**WHAT YOU HAVE TO DO:**
Only the pictures are to be left out; please reproduce everything else in the data exactly.

**THE DATA:**

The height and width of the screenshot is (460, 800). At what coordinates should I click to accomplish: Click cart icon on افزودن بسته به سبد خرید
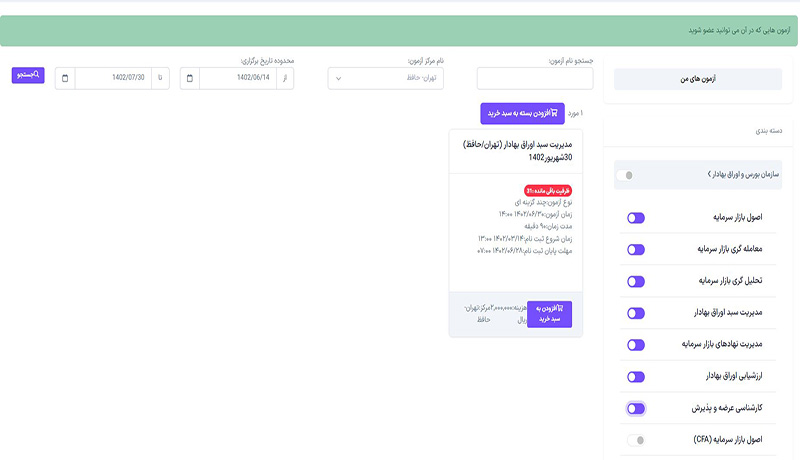pos(554,113)

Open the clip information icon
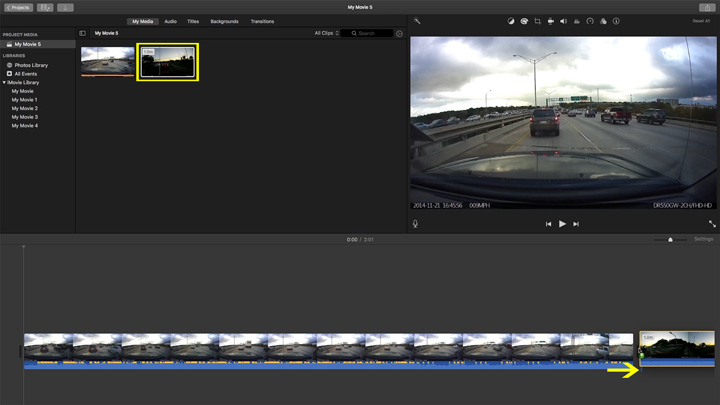pyautogui.click(x=616, y=21)
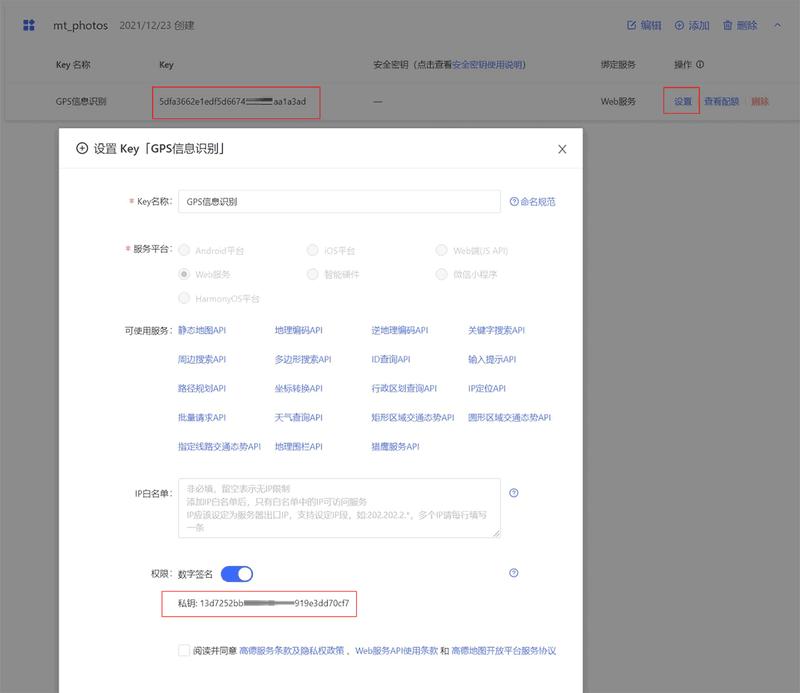Select the 微信小程序 service platform option
This screenshot has width=800, height=693.
coord(442,273)
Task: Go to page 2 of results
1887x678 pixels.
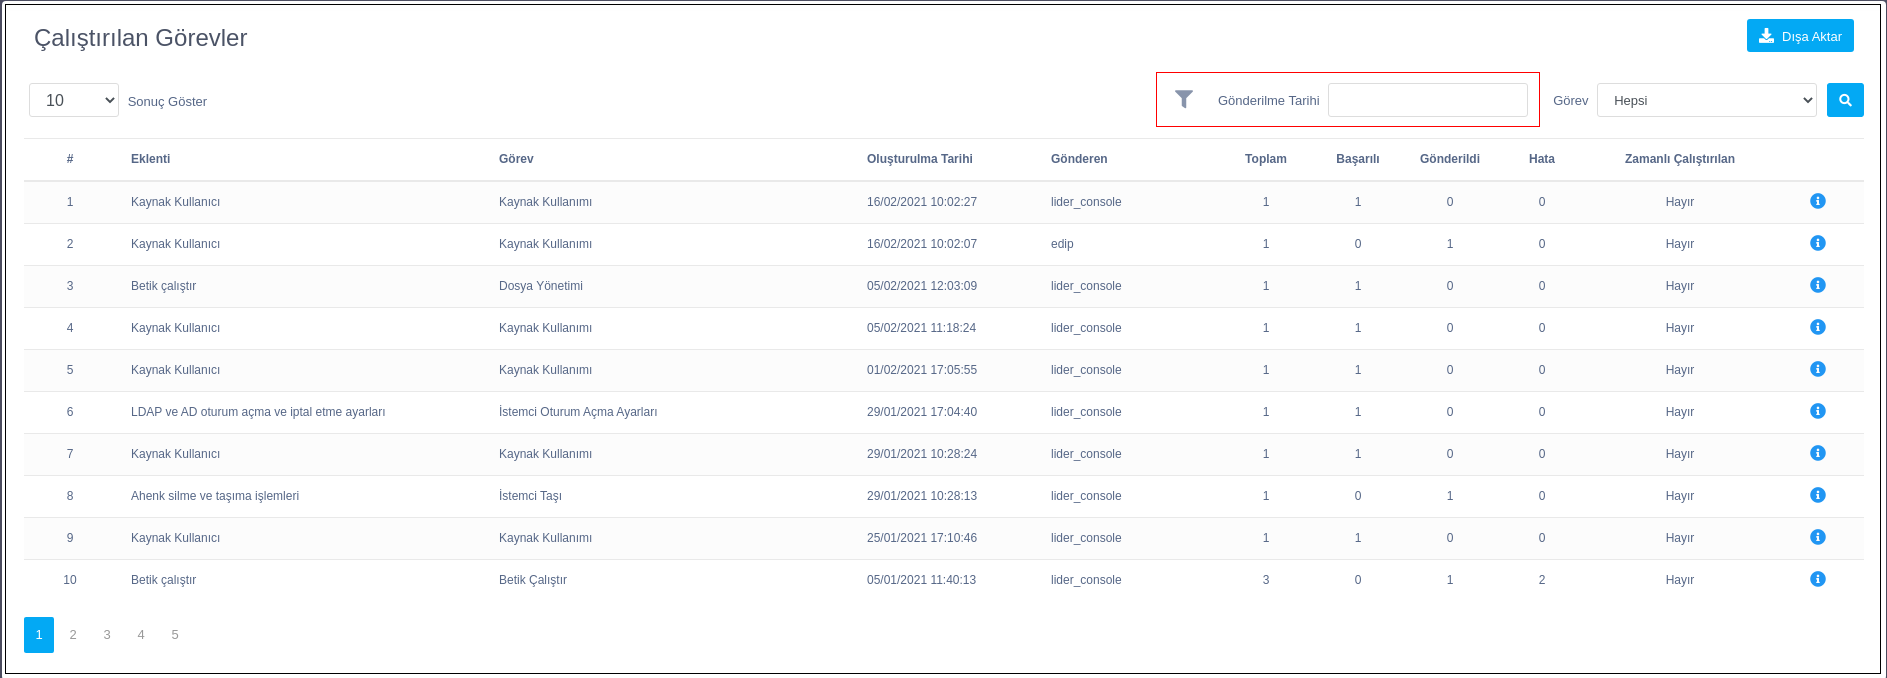Action: tap(73, 635)
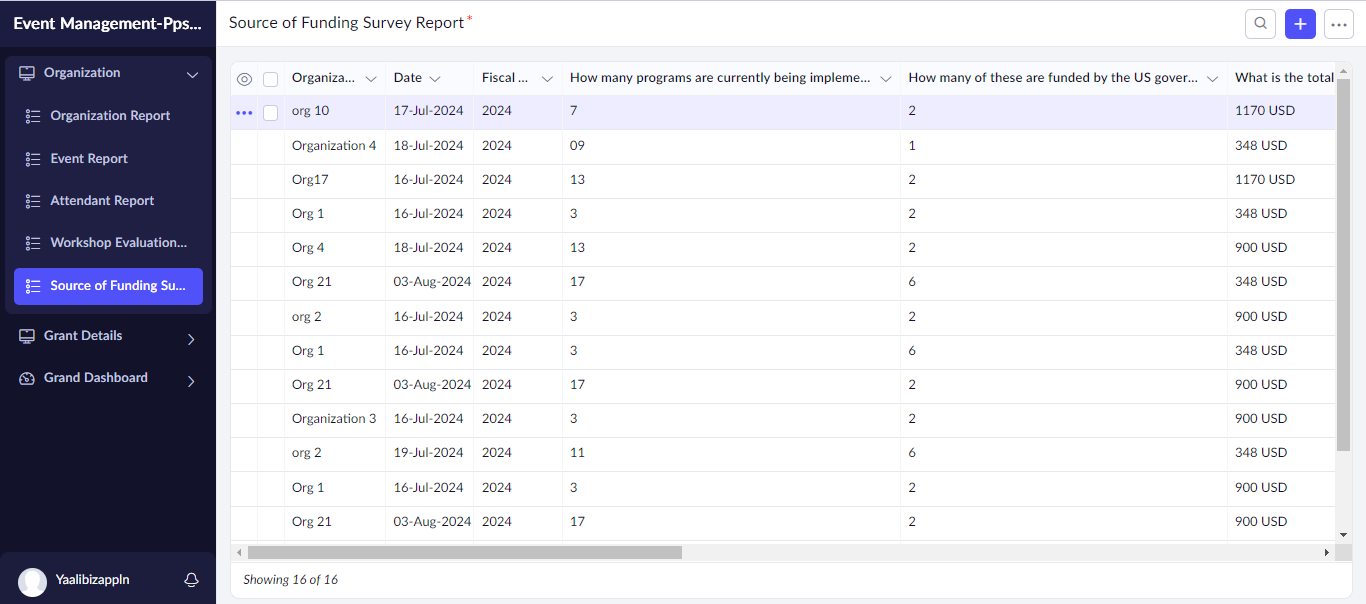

**RESULT FOR THIS TASK:**
The height and width of the screenshot is (460, 800). At what coordinates should I click to accomplish: Click cart icon on افزودن بسته به سبد خرید
pos(554,113)

Open the clip information icon
pyautogui.click(x=616, y=21)
Select the 微信小程序 service platform option
This screenshot has width=800, height=693.
coord(442,273)
Task: Go to page 2 of results
1887x678 pixels.
Action: tap(73, 635)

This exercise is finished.